> Data shown:
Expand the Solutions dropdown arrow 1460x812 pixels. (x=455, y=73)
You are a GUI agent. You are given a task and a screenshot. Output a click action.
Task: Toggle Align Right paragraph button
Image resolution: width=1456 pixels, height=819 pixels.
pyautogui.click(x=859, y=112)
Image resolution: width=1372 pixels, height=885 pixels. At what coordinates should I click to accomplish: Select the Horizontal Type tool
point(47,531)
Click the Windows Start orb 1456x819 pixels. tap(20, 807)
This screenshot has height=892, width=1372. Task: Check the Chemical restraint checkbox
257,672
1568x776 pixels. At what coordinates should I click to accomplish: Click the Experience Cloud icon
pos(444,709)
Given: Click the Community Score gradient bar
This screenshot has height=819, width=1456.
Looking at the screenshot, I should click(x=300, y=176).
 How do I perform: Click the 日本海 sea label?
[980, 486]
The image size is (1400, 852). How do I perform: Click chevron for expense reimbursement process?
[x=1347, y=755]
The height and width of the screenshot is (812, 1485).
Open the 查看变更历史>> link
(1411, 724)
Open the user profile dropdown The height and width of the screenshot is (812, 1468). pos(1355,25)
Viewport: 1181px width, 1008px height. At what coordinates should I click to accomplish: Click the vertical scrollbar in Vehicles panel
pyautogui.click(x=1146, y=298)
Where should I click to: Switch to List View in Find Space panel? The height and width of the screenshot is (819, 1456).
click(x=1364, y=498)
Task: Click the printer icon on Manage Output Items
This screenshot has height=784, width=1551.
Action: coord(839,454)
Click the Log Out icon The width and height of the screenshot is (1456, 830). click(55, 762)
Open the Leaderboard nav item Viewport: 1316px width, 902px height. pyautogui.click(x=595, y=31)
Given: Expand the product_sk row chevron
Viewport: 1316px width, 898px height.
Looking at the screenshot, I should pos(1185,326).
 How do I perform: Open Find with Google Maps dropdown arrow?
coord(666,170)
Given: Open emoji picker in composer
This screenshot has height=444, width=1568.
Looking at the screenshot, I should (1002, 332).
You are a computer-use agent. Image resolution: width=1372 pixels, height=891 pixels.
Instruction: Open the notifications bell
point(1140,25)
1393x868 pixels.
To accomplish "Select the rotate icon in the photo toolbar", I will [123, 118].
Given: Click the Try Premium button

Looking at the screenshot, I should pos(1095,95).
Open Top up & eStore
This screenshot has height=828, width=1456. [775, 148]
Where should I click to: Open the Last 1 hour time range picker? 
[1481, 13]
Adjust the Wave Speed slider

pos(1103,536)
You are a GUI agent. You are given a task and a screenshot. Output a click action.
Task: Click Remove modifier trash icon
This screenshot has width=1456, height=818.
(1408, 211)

> About this task:
Please reproduce each entry above exactly as it reads.

> Problem solution:
Expand the Solutions dropdown arrow 1460x812 pixels. (x=455, y=73)
You are a GUI agent. You are given a task and a screenshot. Output a click action.
Task: Toggle Align Right paragraph button
Image resolution: width=1456 pixels, height=819 pixels.
pyautogui.click(x=859, y=112)
Image resolution: width=1372 pixels, height=885 pixels. At what coordinates should I click to accomplish: Select the Horizontal Type tool
point(47,531)
Click the Windows Start orb 1456x819 pixels. tap(20, 807)
This screenshot has height=892, width=1372. Task: Check the Chemical restraint checkbox
257,672
1568x776 pixels. At what coordinates should I click to accomplish: Click the Experience Cloud icon
pos(444,709)
Given: Click the Community Score gradient bar
This screenshot has height=819, width=1456.
Looking at the screenshot, I should click(x=300, y=176).
 How do I perform: Click the 日本海 sea label?
[980, 486]
The image size is (1400, 852). How do I perform: Click chevron for expense reimbursement process?
[x=1347, y=755]
The height and width of the screenshot is (812, 1485).
Open the 查看变更历史>> link
(1411, 724)
Open the user profile dropdown The height and width of the screenshot is (812, 1468). pos(1355,25)
Viewport: 1181px width, 1008px height. At what coordinates should I click to accomplish: Click the vertical scrollbar in Vehicles panel
pyautogui.click(x=1146, y=298)
Where should I click to: Switch to List View in Find Space panel? The height and width of the screenshot is (819, 1456).
click(x=1364, y=498)
Task: Click the printer icon on Manage Output Items
This screenshot has height=784, width=1551.
Action: coord(839,454)
Click the Log Out icon The width and height of the screenshot is (1456, 830). click(55, 762)
Open the Leaderboard nav item Viewport: 1316px width, 902px height. pyautogui.click(x=595, y=31)
Given: Expand the product_sk row chevron
Viewport: 1316px width, 898px height.
Looking at the screenshot, I should pos(1185,326).
 How do I perform: Open Find with Google Maps dropdown arrow?
coord(666,170)
Given: Open emoji picker in composer
This screenshot has height=444, width=1568.
Looking at the screenshot, I should (1002, 332).
You are a computer-use agent. Image resolution: width=1372 pixels, height=891 pixels.
Instruction: Open the notifications bell
point(1140,25)
1393x868 pixels.
To accomplish "Select the rotate icon in the photo toolbar", I will [123, 118].
Given: Click the Try Premium button

Looking at the screenshot, I should pos(1095,95).
Open Top up & eStore
This screenshot has height=828, width=1456. [775, 148]
Where should I click to: Open the Last 1 hour time range picker? 
[1481, 13]
Adjust the Wave Speed slider

pos(1103,536)
You are a GUI agent. You are given a task and a screenshot. Output a click action.
Task: Click Remove modifier trash icon
This screenshot has width=1456, height=818.
(1408, 211)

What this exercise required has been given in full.